Does Engels’ approach not show that Woods’ scheme has no history in time? That there we find just an endless repetition: “only galaxies and more galaxies stretching out to infinity”?
And does not Engels also see that there are processes going on inside these stars? That they and the galaxies they inhabit are consuming and changing their elemental constituent atoms, so that they must have a history in time? This history is written in the current make-up of the elements (for instance hydrogen, helium, oxygen, carbon, nitrogen, silicon, calcium, and iron) found in stars, which can be detected in their light. It tells us whether they are first generation stars, or stars that are consuming in part the remnants of a previous generation of stars. Observation can in practice tell how old galaxies are. How could an infinite universe be a never-ending replication of our current state - galaxies stretching to infinity? Would this not be a rather static viewpoint?
Woods poses a challenge, which might as well be directed at Engels: “The problem is: how to get from nothing to something? If one is religiously minded, there is no problem; God created the universe from nothing.” (p210)
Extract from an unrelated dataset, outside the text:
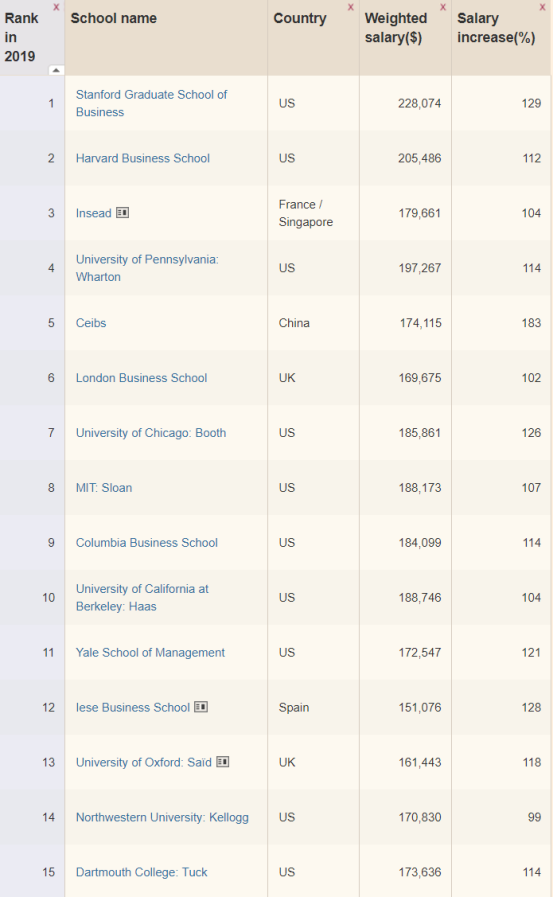Open the MIT: Sloan link
Image resolution: width=554 pixels, height=898 pixels.
104,488
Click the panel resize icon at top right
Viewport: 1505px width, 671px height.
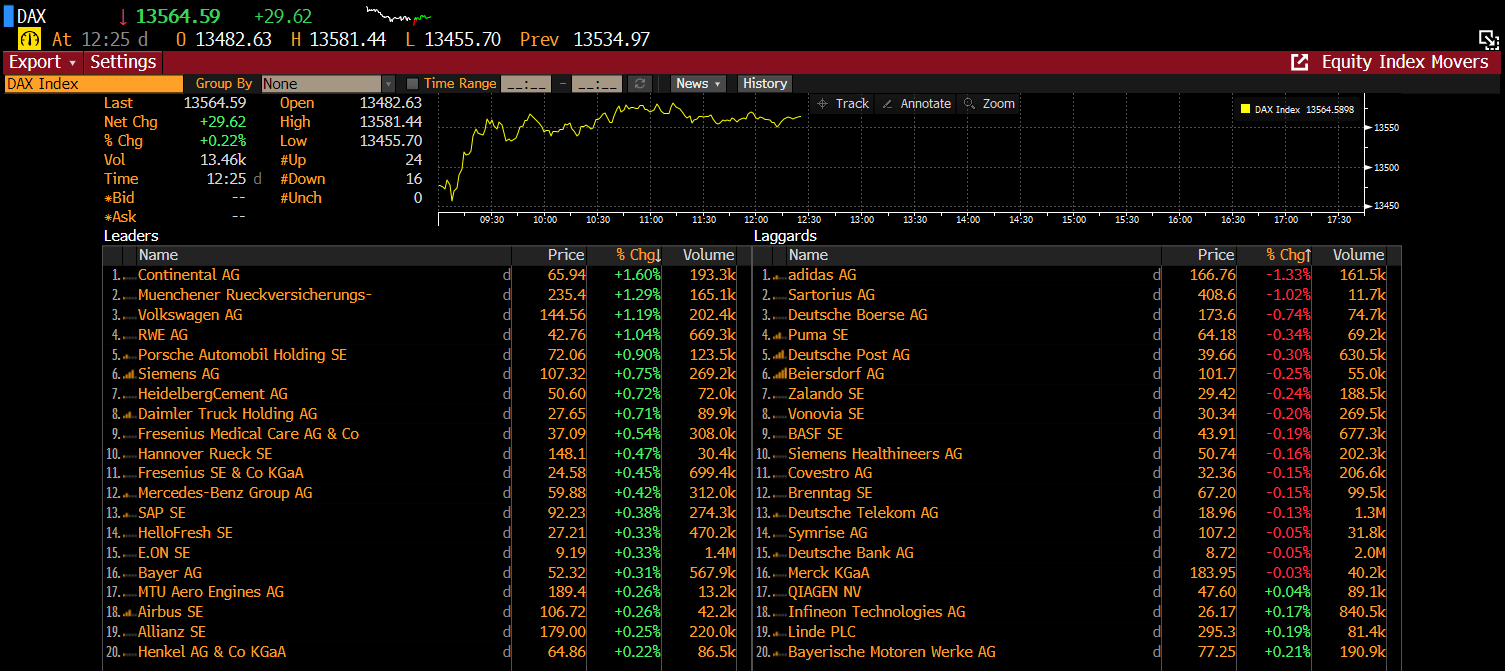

In his notes, Engels quotes Angelo Secchi without comment:
“Secchi (p 810) himself asks: When the sun and the whole system are
extinct, “are there forces in nature which can reconvert the dead system
into its original state of glowing nebula and reawaken it to new life?
We do not know.”
Dialectics of Nature, p367, quoting from Secchi’s book Die Sonne
Engels’ reply in general terms is the same reply that modern science and materialist scientists generally give: “we do not know”, although there are many interesting possibilities. (Undoubtedly, there are some scientists who, despite investigating materialist reality, hold religious beliefs and in some cases support ‘creationist’ theories.) But Woods forgets that coming in to being and passing away is one of the fundamental laws of dialectics. From what substratum, we do not know, but “Nature,” says Engels, “does not just exist, but comes into being and passes away.” (Dialectics of Nature, p38) From a purely dialectical point of view, this presents no problems.
Engels shows that dialectical materialism refuses to “conceive of the universe as infinite” except perhaps as an infinite process which is composed of the finite and, perhaps, is comprised of universes which come into being and will have an end.
But as for a cyclical universe, such as the theory that Woods endorsed in 2002, the infinite repetition of Big Bangs, Engels refutes it in advance – its authors, Steinhardt and Turok, now recognise their mistake here – when he says that:
“… in the last resort, Nature works dialectically and not metaphysically;
that she does not move in the eternal oneness of a perpetually recurring
circle, but goes through a real historical evolution.”